▸ What to produce
Reproduce every line of the records below word for word, leaving out the pictures.
··· Data to process
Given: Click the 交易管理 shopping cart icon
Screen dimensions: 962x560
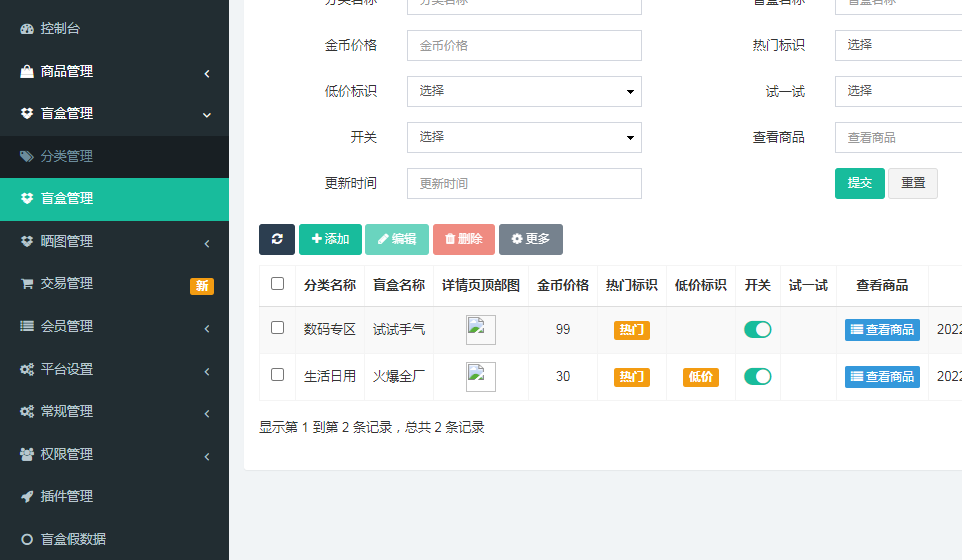Looking at the screenshot, I should tap(27, 283).
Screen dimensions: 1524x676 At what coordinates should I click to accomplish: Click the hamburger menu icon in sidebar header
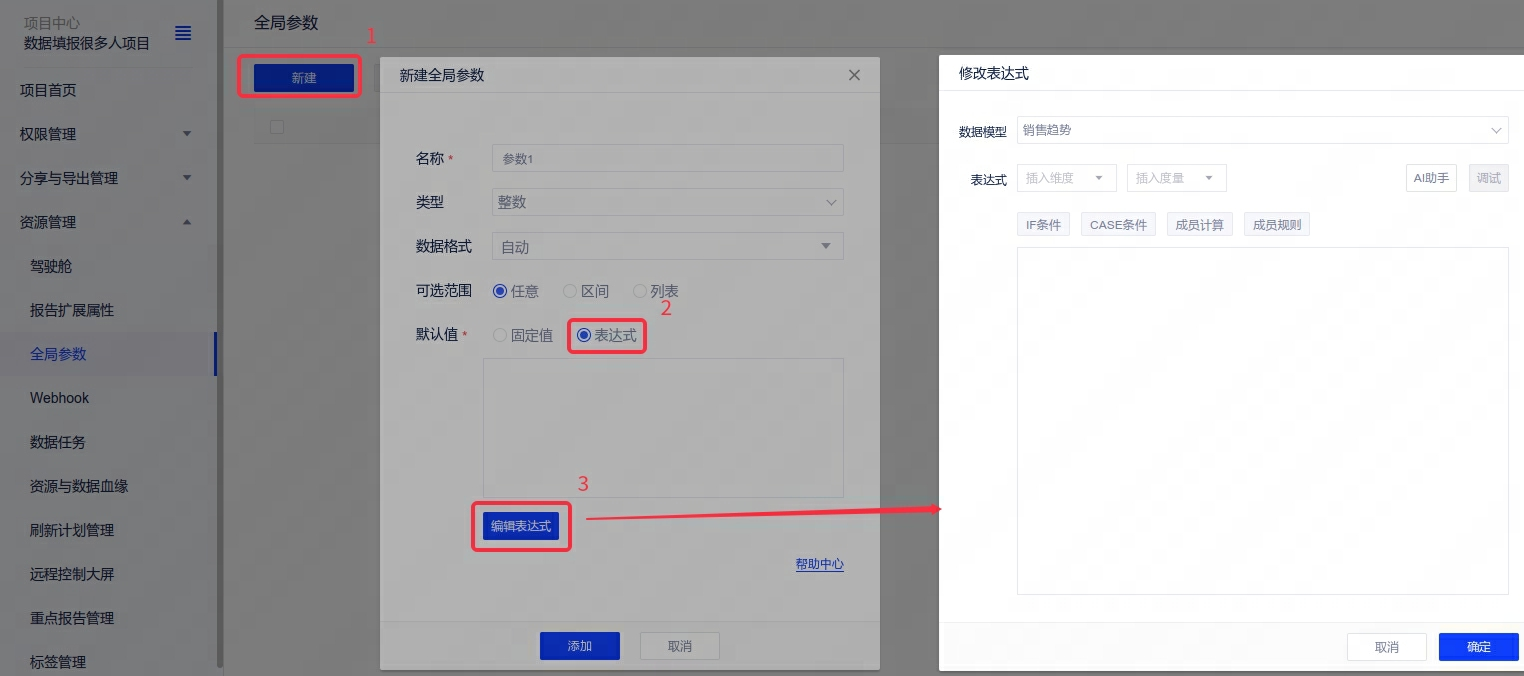coord(183,33)
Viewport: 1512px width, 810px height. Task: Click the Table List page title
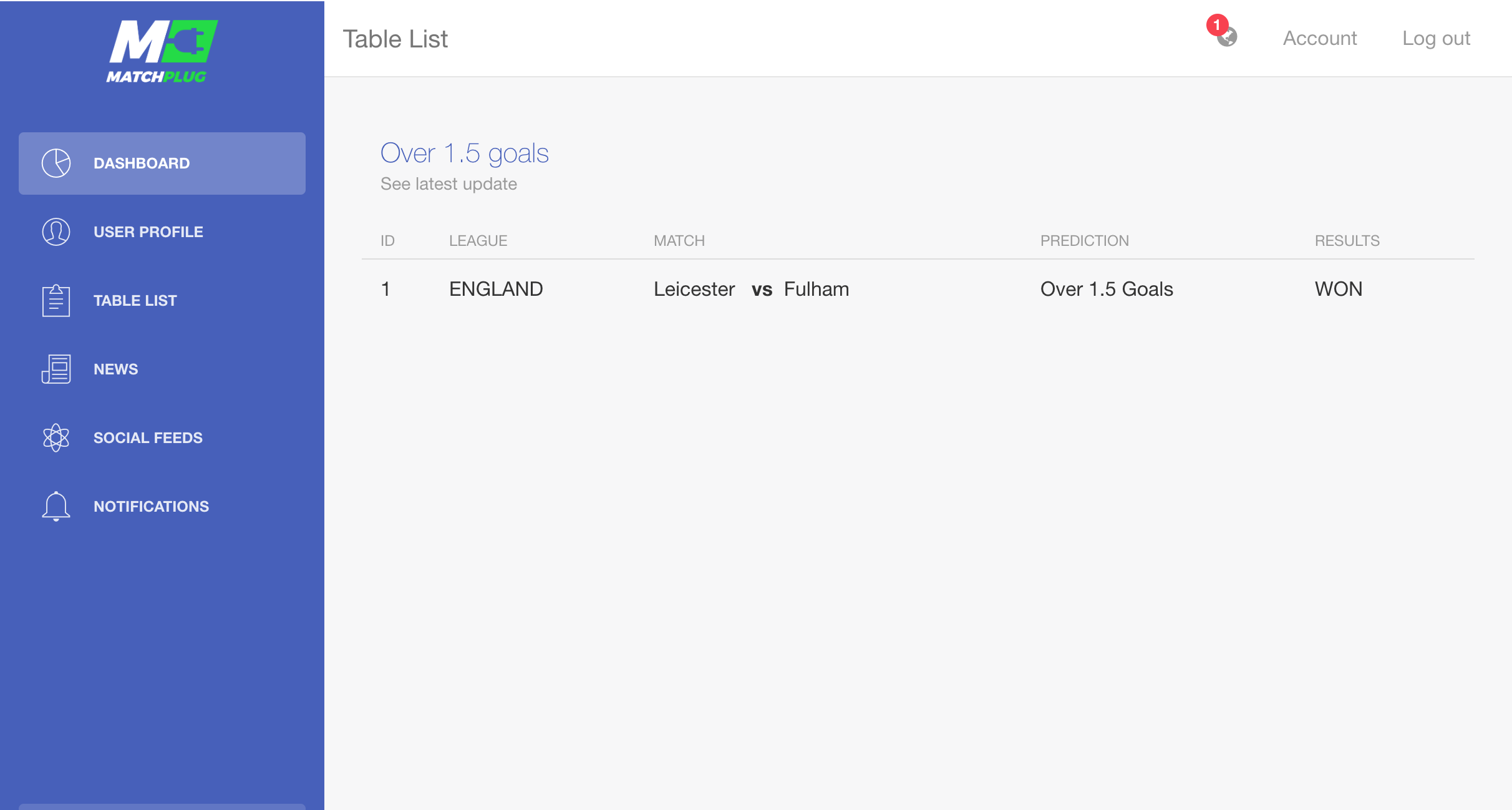(395, 39)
······
▸ Exercise output
Given: Click the 交易管理 shopping cart icon
Screen dimensions: 962x560
Looking at the screenshot, I should tap(27, 283).
Screen dimensions: 1524x676 At what coordinates should I click to accomplish: Click the hamburger menu icon in sidebar header
coord(183,33)
Viewport: 1512px width, 810px height. Task: Click the Table List page title
(395, 39)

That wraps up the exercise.